Life Show [生活秀] (2002)

ezgif.com-webp-to-jpg - 2020-07-24T112725.290Life Show is one of the few films based on the work of Chinese novelist Chi Li (although there have been a number of TV series).

Chi Li is one of the more interesting Chinese novelist of the last few decades. With fellow (mainly female) authors like Fang Fang, she has created a body of new realist fiction telling stories of real people in an actually existing China (in Chi’s case set in her home town of Wuhan).

Lai Shuangyang [Tao Hong, commanding the role] is a food-stall owner (selling cooked duck necks) in  a Wuhan night market. The stall seems to be going well but she has plenty of problems.

Divorced and having lost a young child, her drug-addicted younger brother, Jiujiu [Pan Yueming], is in prison while the older brother Shuangyuan [Liu Yijun] and his wife frequently leave their young son with her to mind while they go off on various money-making schemes. She is also struggling to arrange the legal return of their family home ‘borrowed’ during the Cultural Revolution.

One of her customers, the wealthy Mr. Zhou [Tao Zeru], shows more interest in Shuangyang than he does in the duck necks but, although tempted, she seems too occupied to embark on an affair.

When flattery and flirting fail to influence Mr. Zhang [Luo Deyuan] in the property registration office, she marries off her assistant, country girl Ah Mei [Yang Yi], to his disabled son. This seems to move things along and the home is finally returned to the family. But she hears that the night market will be demolished and developed as residential apartments.

Shuangyang decides to take a chance on Mr. Zhou but, predictably, he turns out not to have any long-term intentions, at least not of marriage. And, to make matters worse, it turns out that his interest in the night market is largely because he is one of the developers who is seeking to close it down.

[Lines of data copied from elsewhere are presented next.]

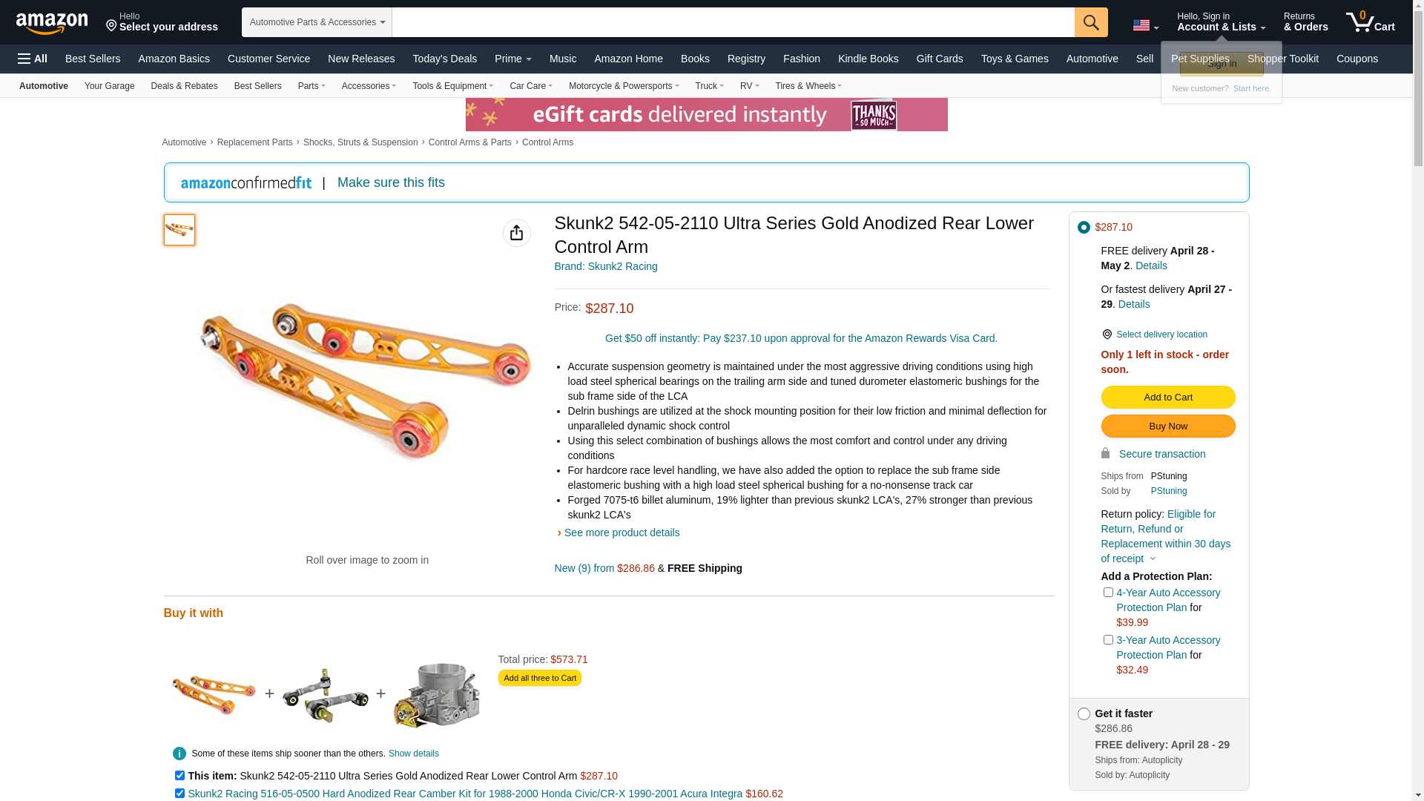Go to Your Garage tab
1424x801 pixels.
[110, 86]
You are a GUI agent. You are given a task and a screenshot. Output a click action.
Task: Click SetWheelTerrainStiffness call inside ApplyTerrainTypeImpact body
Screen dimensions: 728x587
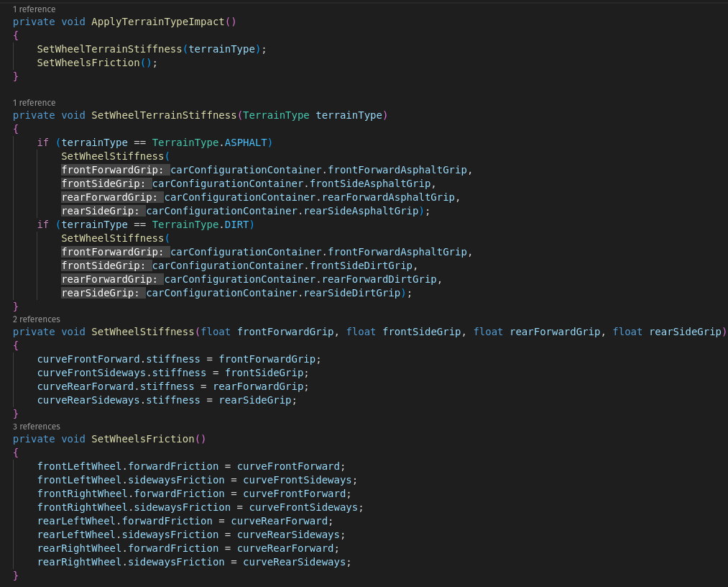point(110,49)
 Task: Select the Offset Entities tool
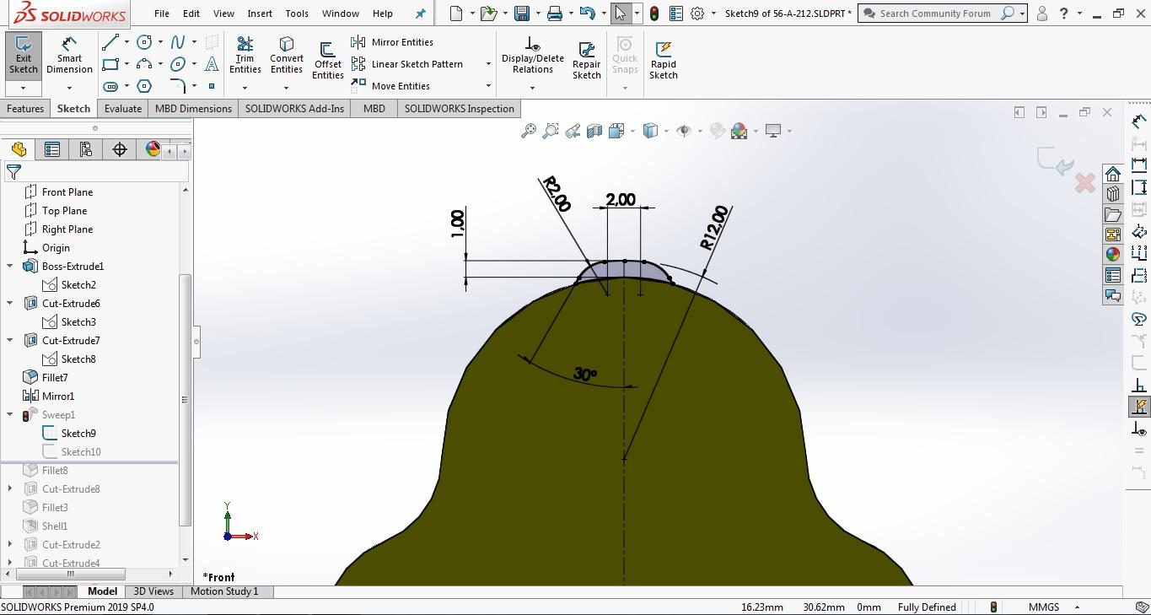click(x=328, y=60)
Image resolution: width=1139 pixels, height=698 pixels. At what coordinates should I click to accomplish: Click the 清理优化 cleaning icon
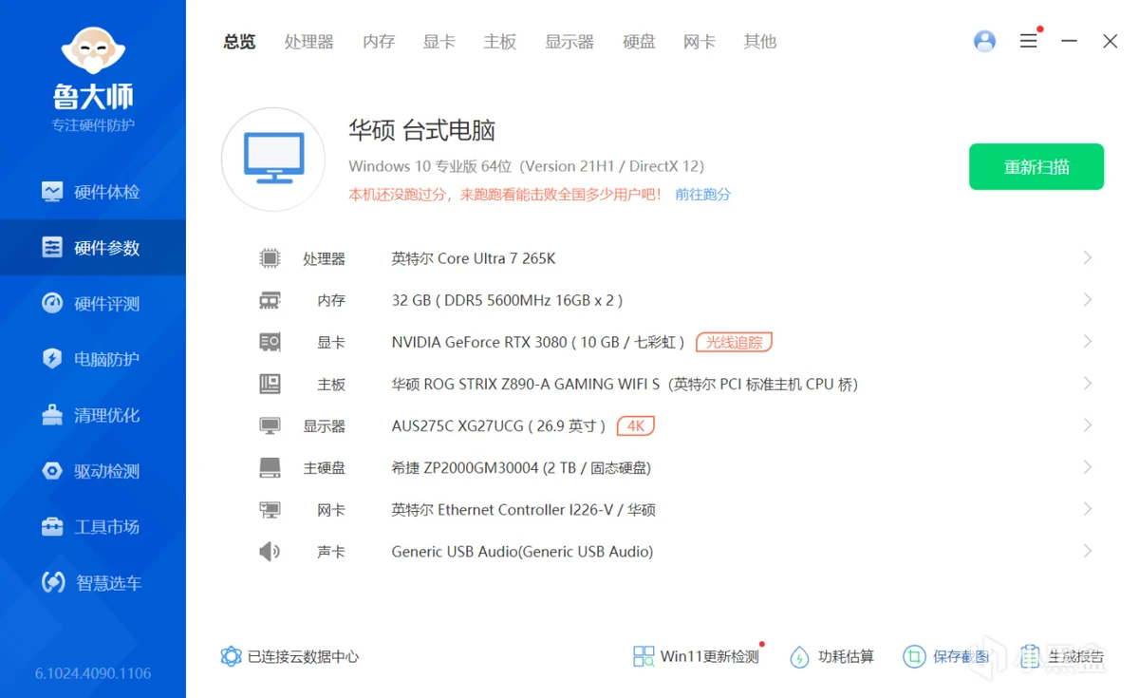tap(52, 415)
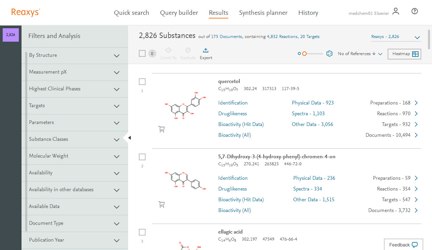Click the structure size slider handle

coord(304,54)
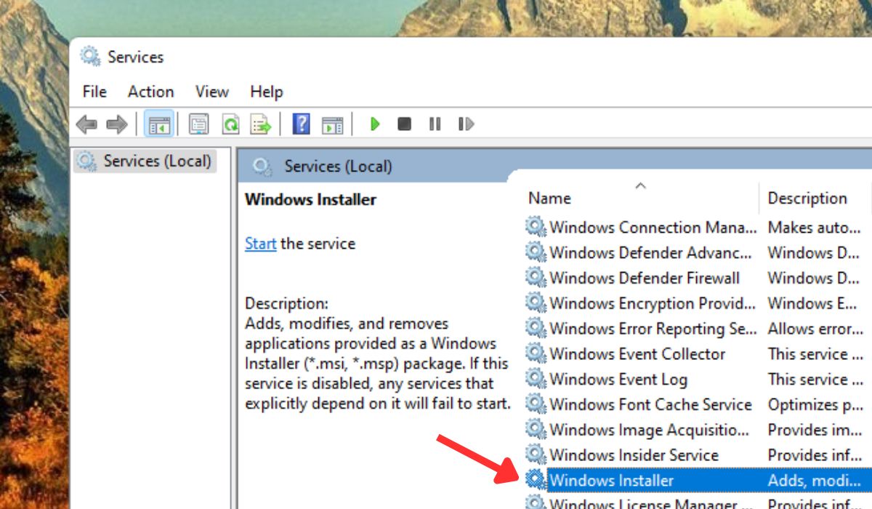This screenshot has height=509, width=872.
Task: Select the Windows Defender Firewall service
Action: click(643, 278)
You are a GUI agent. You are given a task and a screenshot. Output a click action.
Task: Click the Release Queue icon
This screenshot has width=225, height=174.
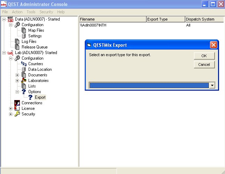(x=17, y=47)
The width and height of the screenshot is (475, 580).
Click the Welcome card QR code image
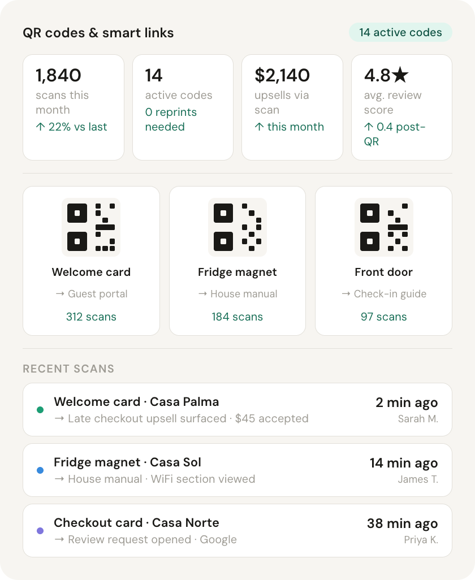91,227
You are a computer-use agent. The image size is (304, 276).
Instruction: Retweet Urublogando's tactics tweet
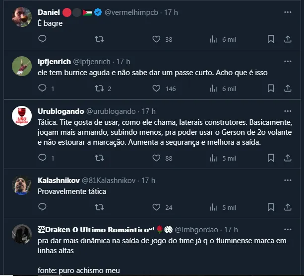click(99, 158)
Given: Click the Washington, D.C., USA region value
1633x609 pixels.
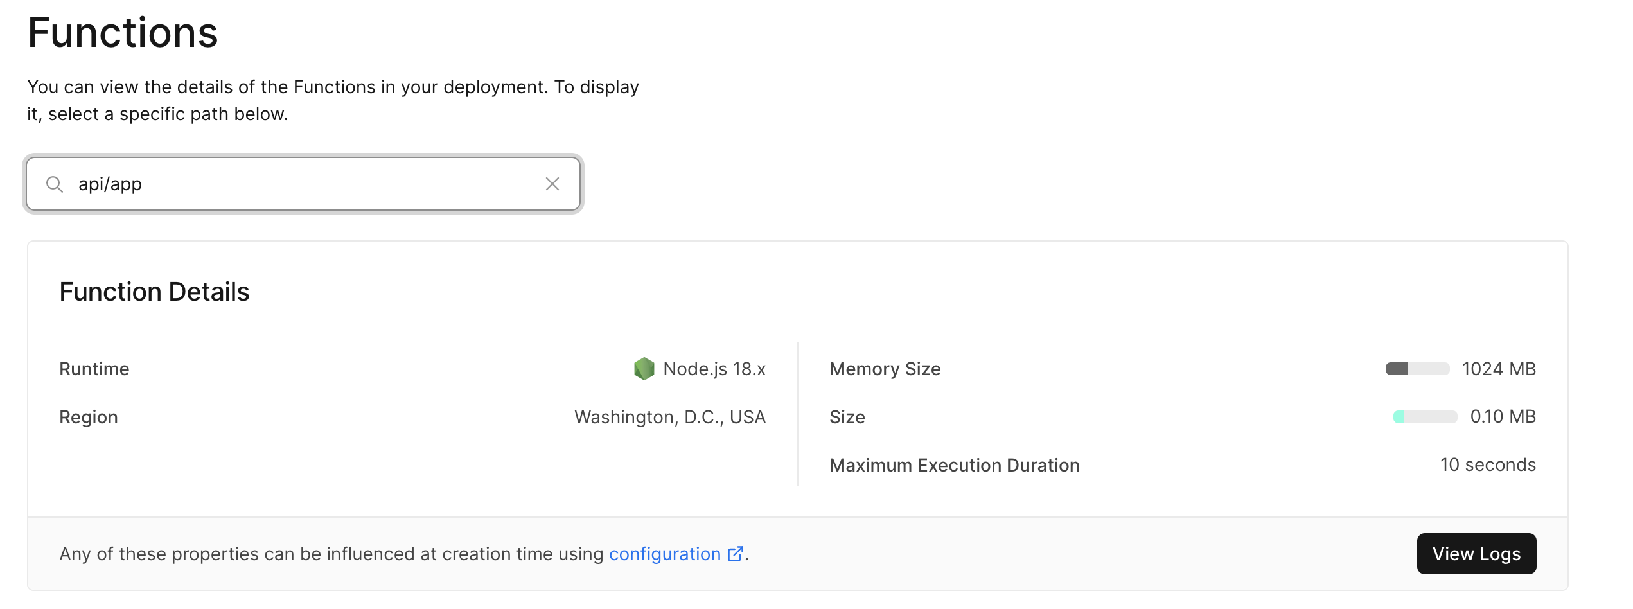Looking at the screenshot, I should coord(669,417).
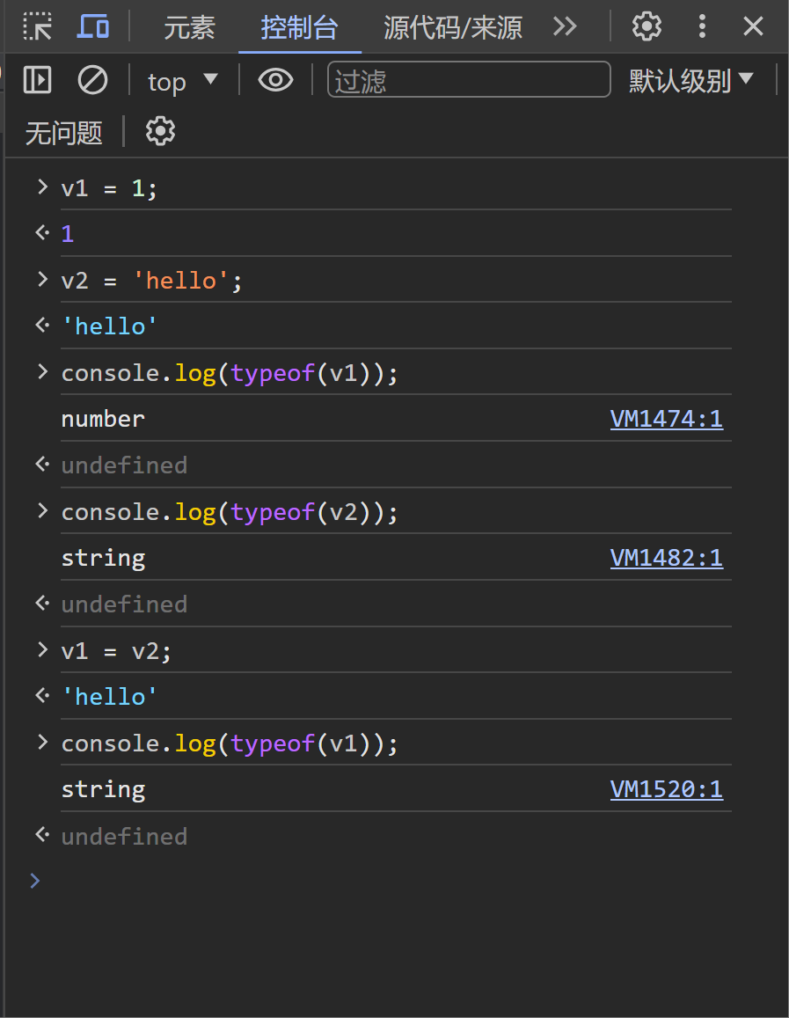Toggle the device emulation toolbar
The width and height of the screenshot is (789, 1018).
[x=93, y=26]
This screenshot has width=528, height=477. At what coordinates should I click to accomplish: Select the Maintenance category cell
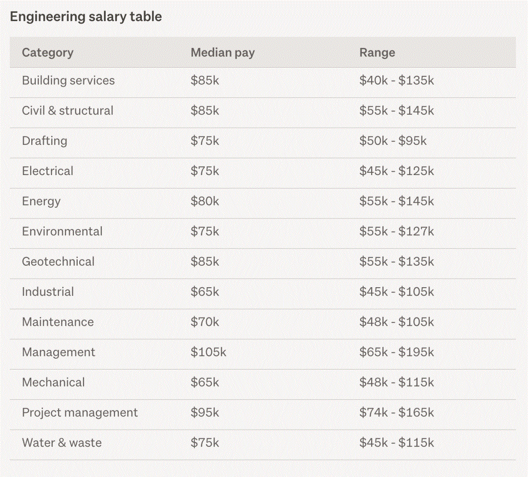tap(58, 322)
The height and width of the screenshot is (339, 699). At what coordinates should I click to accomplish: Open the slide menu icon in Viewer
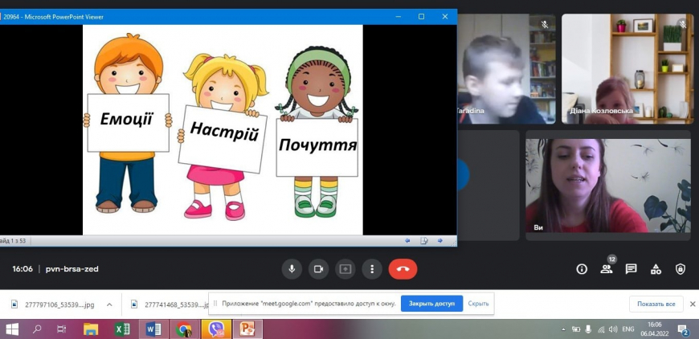click(x=423, y=240)
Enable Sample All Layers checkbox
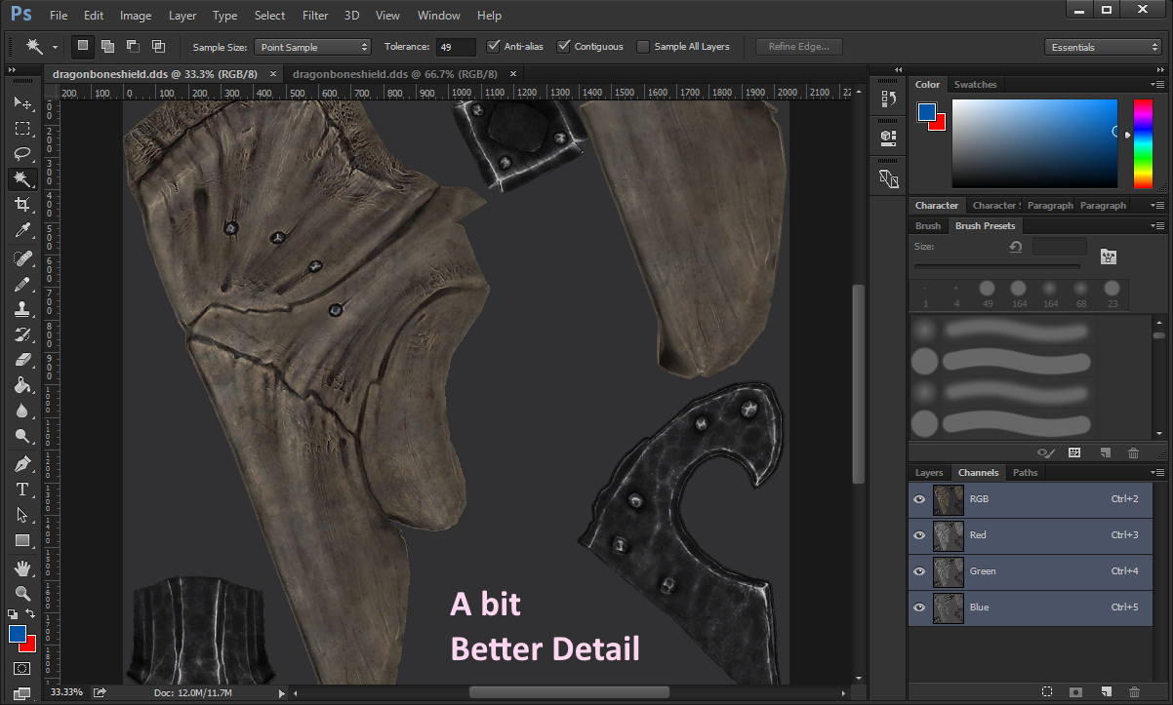The width and height of the screenshot is (1173, 705). (643, 46)
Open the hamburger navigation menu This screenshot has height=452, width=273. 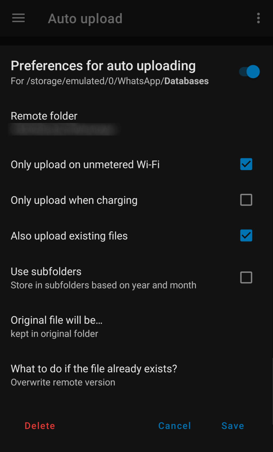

Nothing very dramatic happens and the story is simply that of ordinary people living ordinary lives in a rapidly changing city. Director Huo Jianqi captures well the low key drama and the gritty urban environment. Its a somewhat unusual film for Huo who is usually to be found in lush rural surroundings (Postman in the Mountains, Love in the 1980s).

Unfortunately, very little of Chi’s work is available in English though several of her novellas have been translated in French including the story on which this film is based.